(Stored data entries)
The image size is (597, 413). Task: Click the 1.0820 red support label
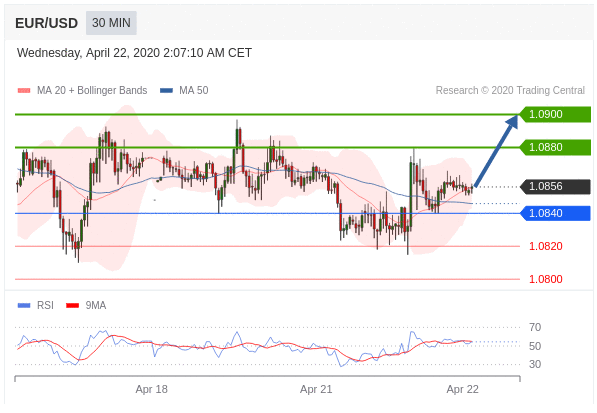coord(546,246)
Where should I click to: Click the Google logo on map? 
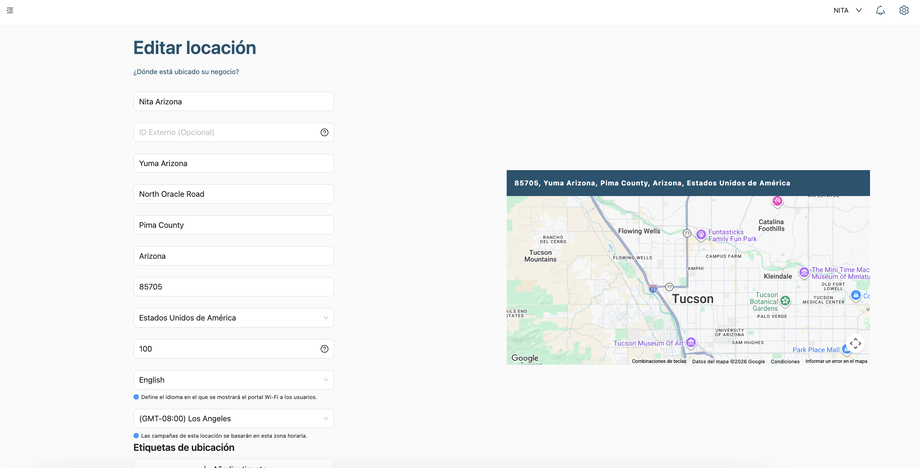[525, 358]
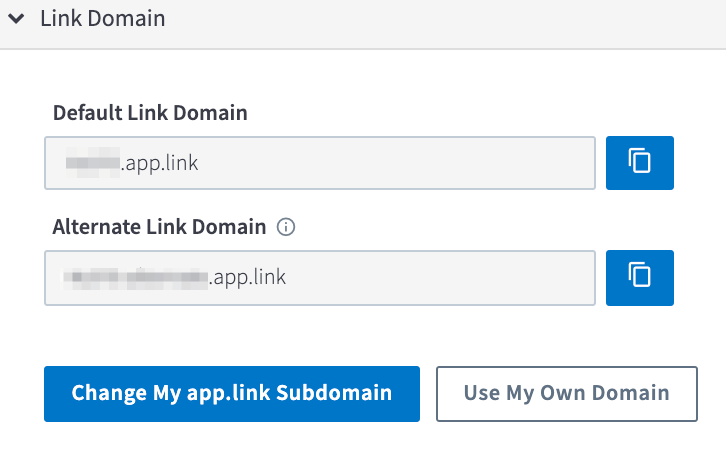Collapse the Link Domain section chevron

click(x=16, y=19)
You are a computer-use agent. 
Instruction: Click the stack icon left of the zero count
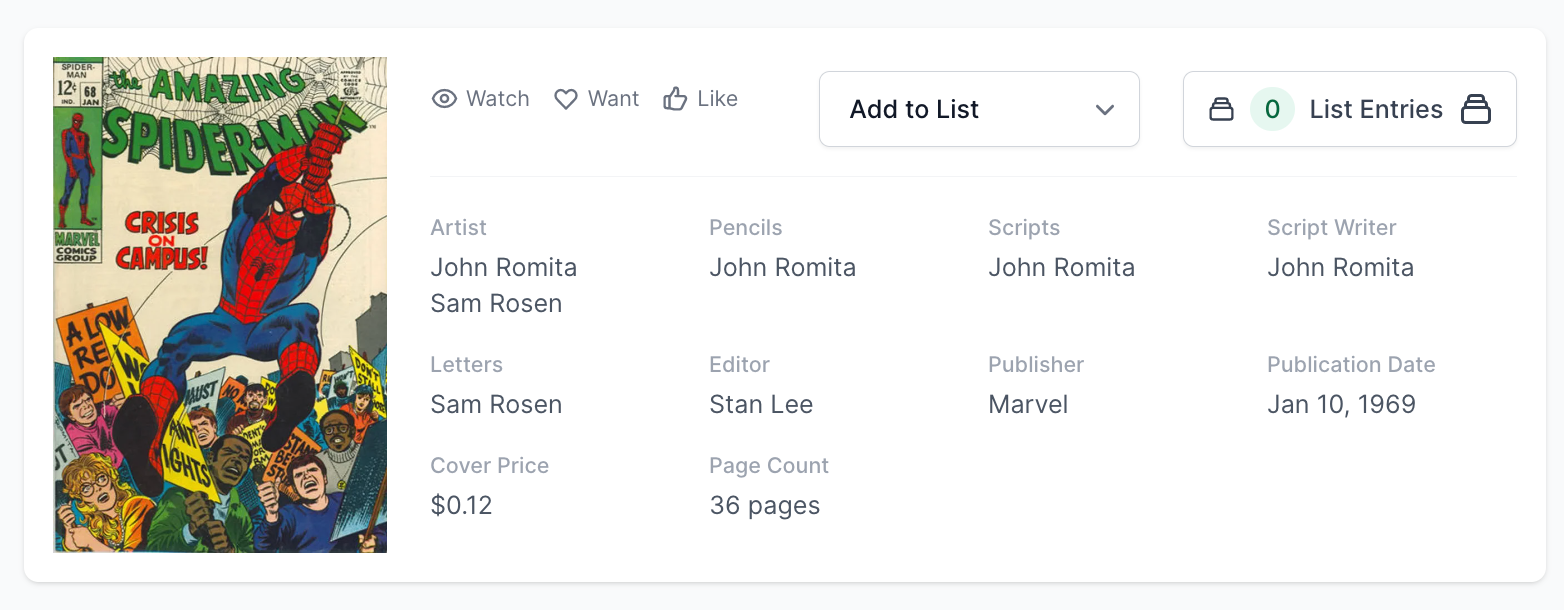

- [Exercise aim] Transcribe the records above verbatim. Do not carry over any picture.

- [The answer]
The image size is (597, 413). Task: Click the 1.0820 red support label
coord(546,246)
Where should I click to: Click the Google logo on map? 
[525, 358]
Collapse the Link Domain section chevron

click(x=16, y=19)
You are a computer-use agent. 
Instruction: Click the stack icon left of the zero count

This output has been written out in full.